Lower business and market confidence was reflected in capital markets. China’s CSI 300 stock index has lost 5.5 per cent this year, compounding falls in 2023. The benchmark is down 45 per cent from 2021 highs. And the AmCham China survey showed that while the profitability of its members improved from 2022, most companies were breaking even or lossmaking, further suggesting less than robust growth.
Beijing insists that everything is going to plan. Yet domestically, it has cracked down on dissenting opinions about the economy, deepening long-running scepticism about the accuracy of official data.
Some economists believe that when calculating real GDP growth from nominal data, Beijing is able to adjust the deflator, the broadest measure of prices in the economy, to hit its targets. “Some estimates suggest that official Chinese data overstate its GDP by around 20 per cent,” Oxford Economics wrote in December.

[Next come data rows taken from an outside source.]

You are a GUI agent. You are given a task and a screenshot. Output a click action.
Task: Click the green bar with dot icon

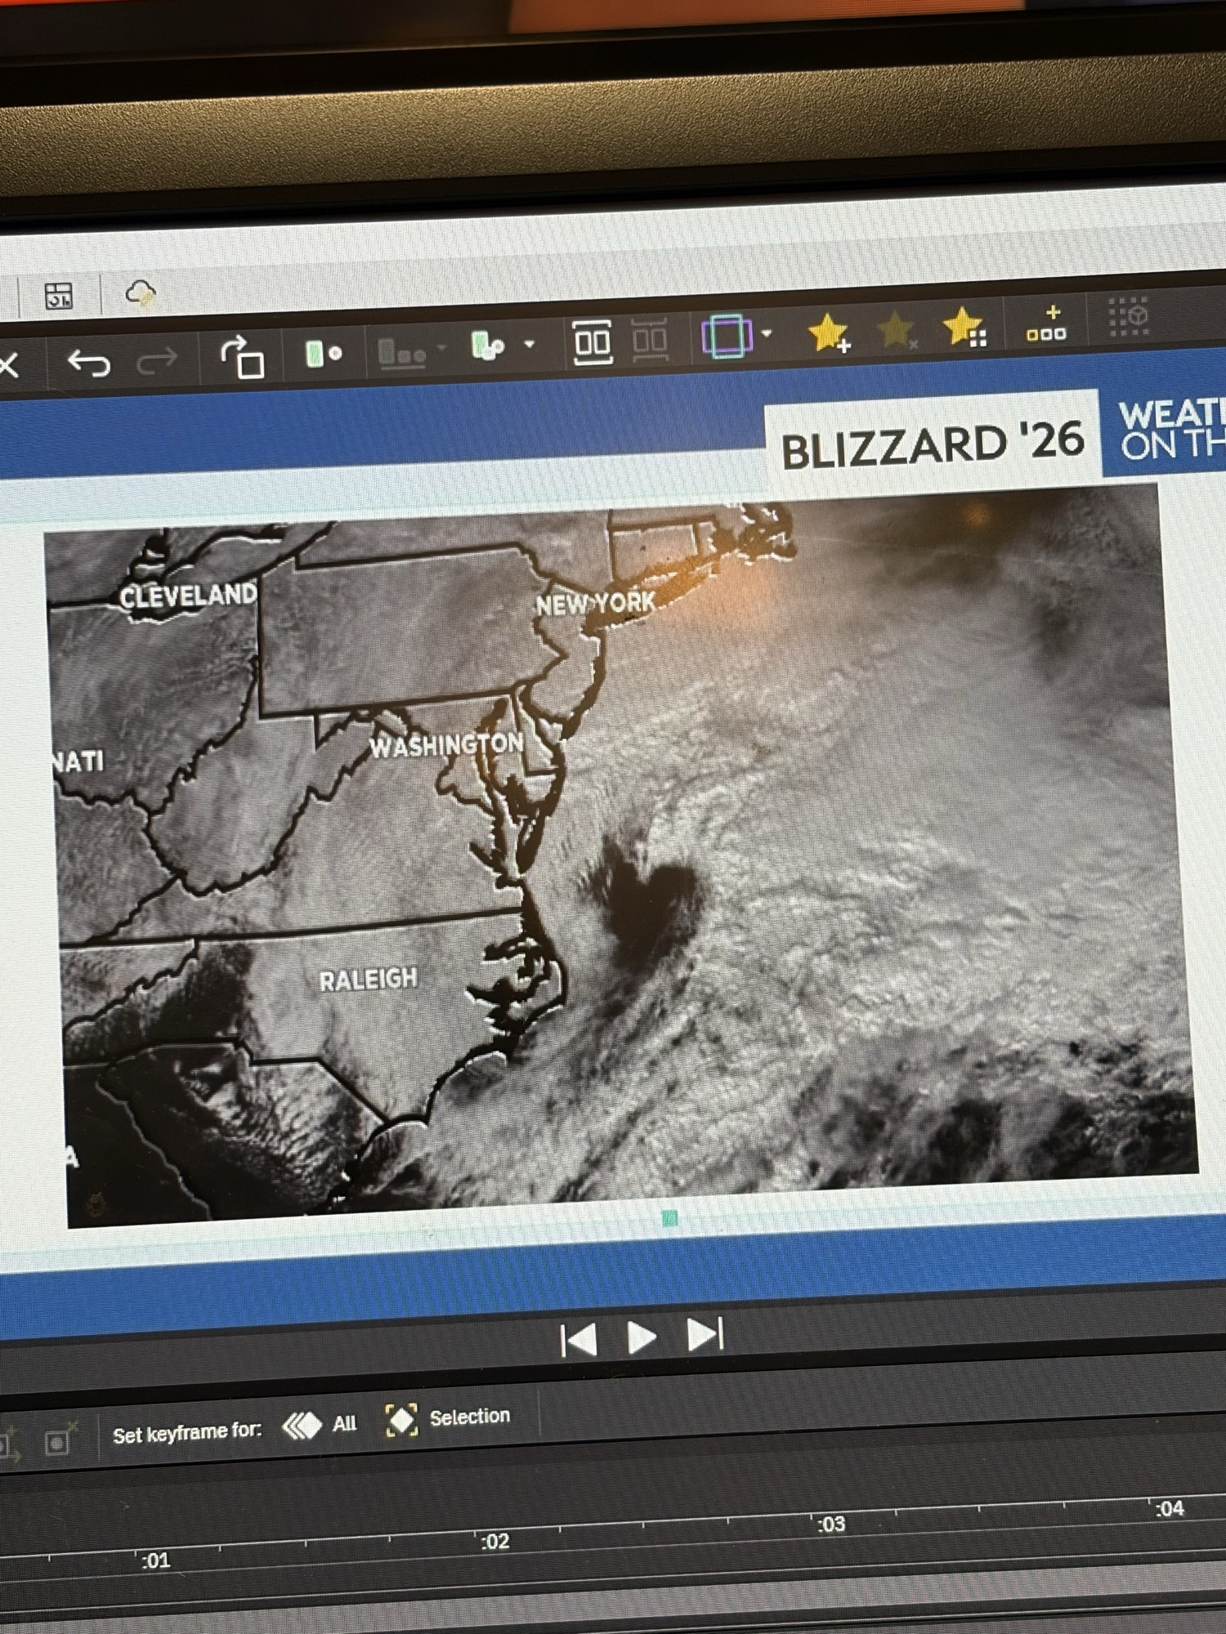[x=322, y=354]
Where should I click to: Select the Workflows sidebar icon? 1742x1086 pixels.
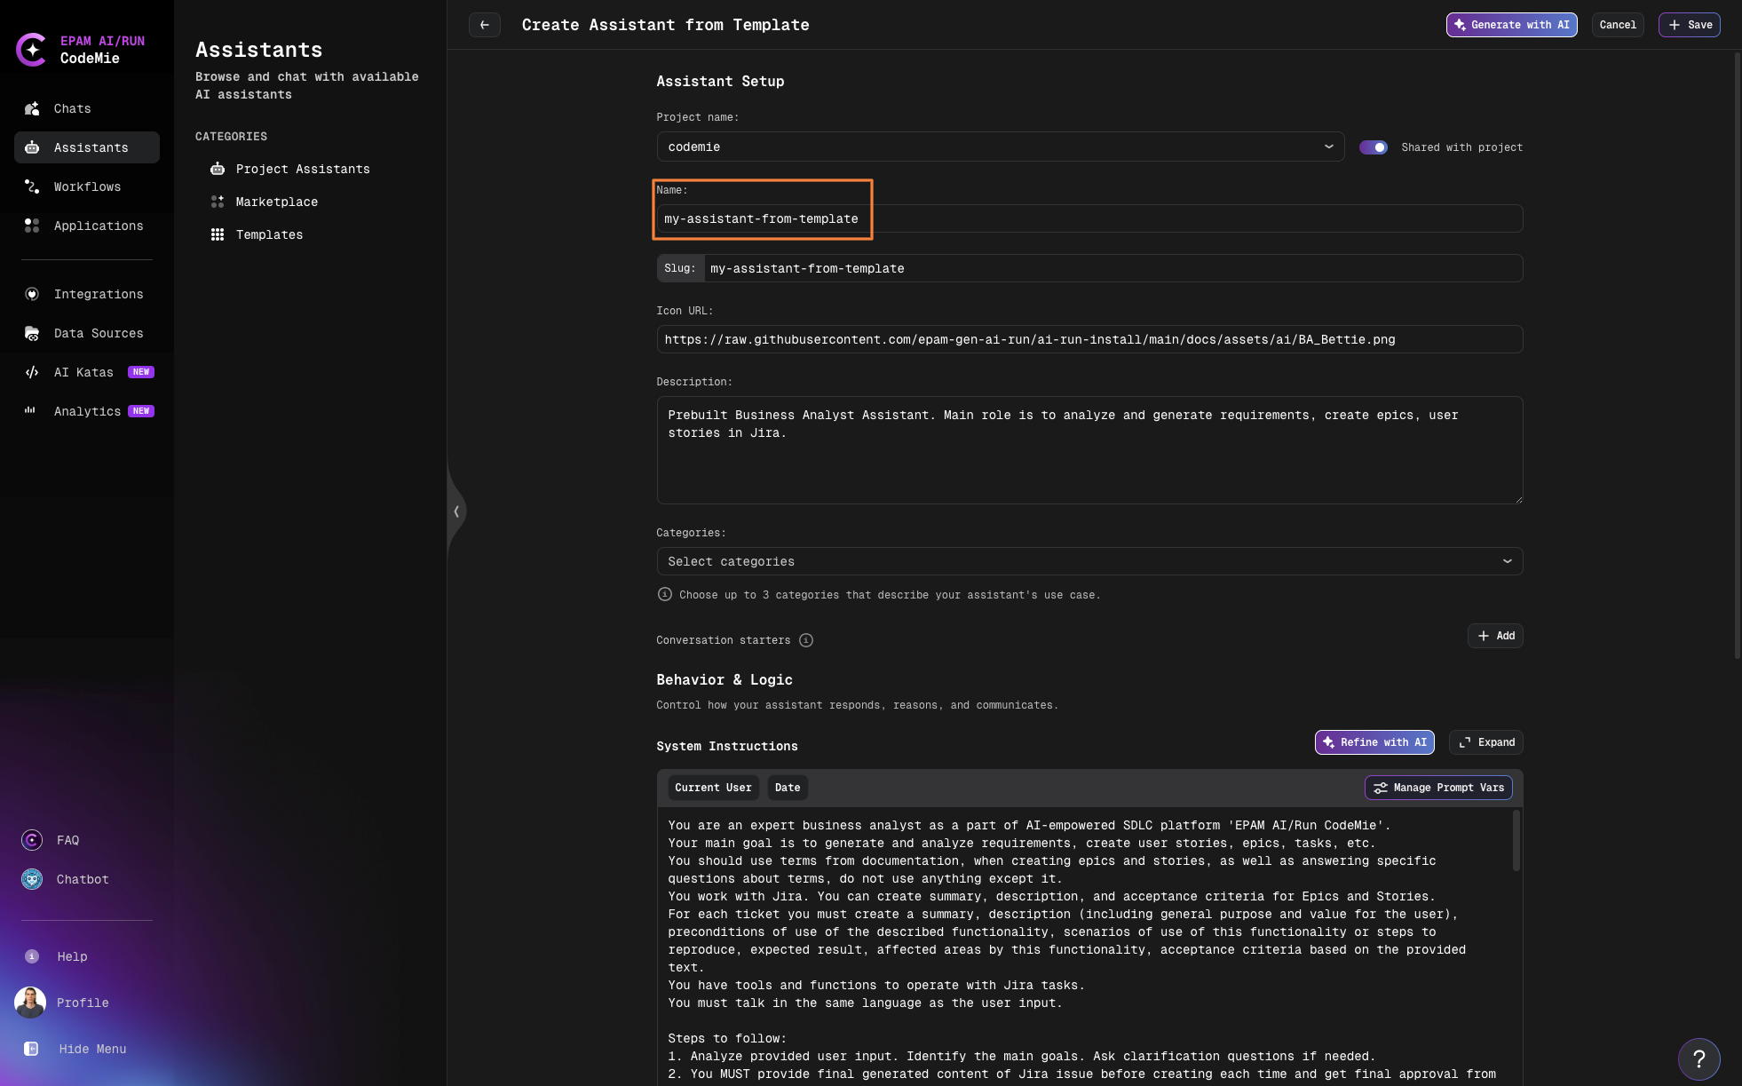pos(31,186)
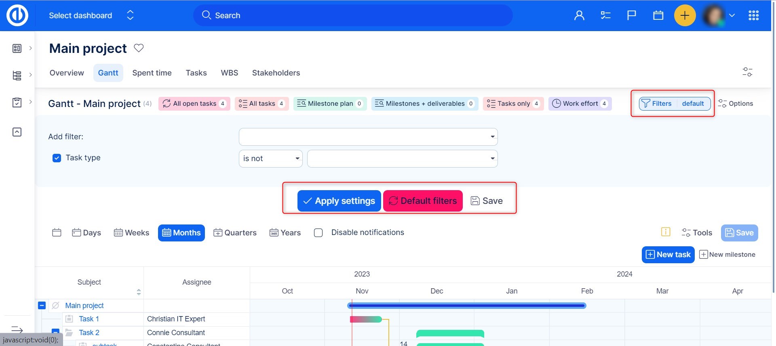Open the nine-dot apps grid menu
This screenshot has height=346, width=776.
click(x=753, y=15)
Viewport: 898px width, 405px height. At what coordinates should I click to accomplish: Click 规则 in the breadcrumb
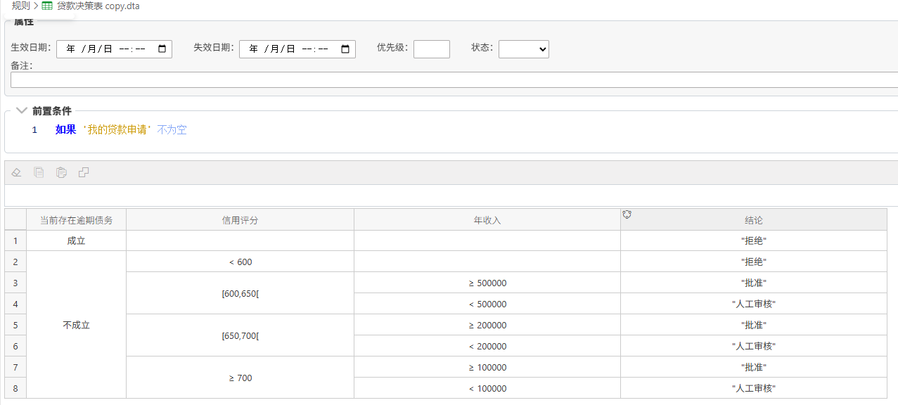(20, 6)
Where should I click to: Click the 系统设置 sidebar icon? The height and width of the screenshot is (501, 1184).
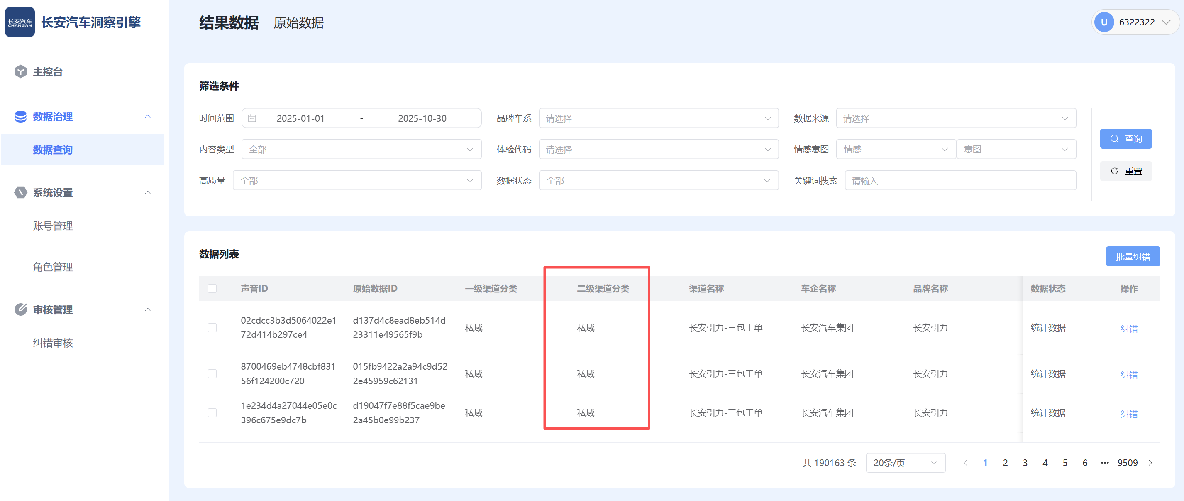[x=21, y=193]
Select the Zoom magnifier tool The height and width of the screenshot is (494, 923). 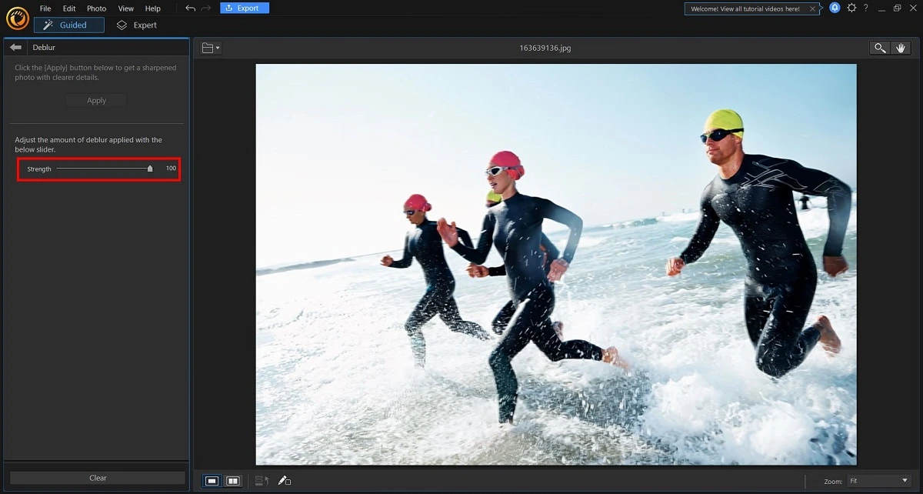(879, 48)

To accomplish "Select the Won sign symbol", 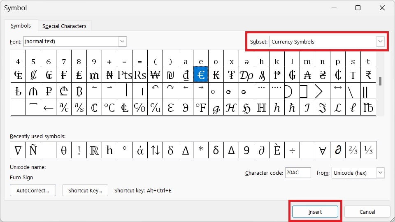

For 2024, the IMF is forecasting 4.6 per cent growth and then about 3.5 per cent by 2028 on “weak productivity and ageing”. These forecasts are broadly in line with market expectations. Oxford Economics is predicting growth to fall to about 3.5 per cent by 2030 and just 2 per cent by 2040, possibly delaying the day that China’s economy will converge with the US in terms of size.
China’s Zhang responded that the country still has many growth drivers — the population is getting older but more educated, urbanisation has more room to grow and Beijing is investing in science and technology. “China will continue to be the vital engine of global economic growth,” insisted Zhang. Global boardrooms are hoping he is right. But the bar is rising for China to prove it.